“Oh! Oh! I am laughing at thee now, little frog! What name wilt thou choose then? Espina, perhaps. Thou knowest Carrasco is a wild bush, on the moors in Spain, where we come from. Wilt thou be the little thorn on the bush? Call thyself Espina, thou art a sprig of the old tree. Entonces, Adios! Señor Espina Espinita!”

“Adios!” said the boy abruptly, flushing with rage.

Ramón took a motor-car to Sayula, for there was a made road. But already the rains were washing it away. The car lurched and bumped in the great gaps. In one place, a camion lay on its back, where it had overturned.

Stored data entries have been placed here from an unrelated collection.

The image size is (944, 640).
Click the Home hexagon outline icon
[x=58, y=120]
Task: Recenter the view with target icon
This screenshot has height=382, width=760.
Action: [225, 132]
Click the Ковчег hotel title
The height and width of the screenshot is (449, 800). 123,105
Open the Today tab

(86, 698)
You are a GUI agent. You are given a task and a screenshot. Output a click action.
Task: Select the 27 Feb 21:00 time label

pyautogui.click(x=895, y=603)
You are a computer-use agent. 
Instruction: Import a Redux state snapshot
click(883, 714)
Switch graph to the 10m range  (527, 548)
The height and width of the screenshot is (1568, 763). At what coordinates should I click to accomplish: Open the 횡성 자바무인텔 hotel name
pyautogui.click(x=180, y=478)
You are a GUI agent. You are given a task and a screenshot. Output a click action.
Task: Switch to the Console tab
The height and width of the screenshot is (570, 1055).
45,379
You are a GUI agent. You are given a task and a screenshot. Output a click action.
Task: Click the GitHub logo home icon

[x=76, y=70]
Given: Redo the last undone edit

On the flat desert, there were already small smears of water, and the pink cosmos flowers, and the yellow, were just sprouting their tufts of buds. The hills in the distance were going opaque, as leaves came out on the invisible trees and bushes. The earth was coming to life.

Ramón called in Sayula at Kate’s house. She was out, but the wild Concha came scouring across the beach, to fetch her.—“There is Don Ramón! There is Don Ramón!”

Kate hurried home, with sand in her shoes.

She thought Ramón looked tired, and, in his black suit, sinister.

“I didn’t expect you,” she said.

“I am on my way back from town.”

He sat very still, with that angry look on his creamy dark face, and he kept pushing back his black moustache from his closed, angry lips.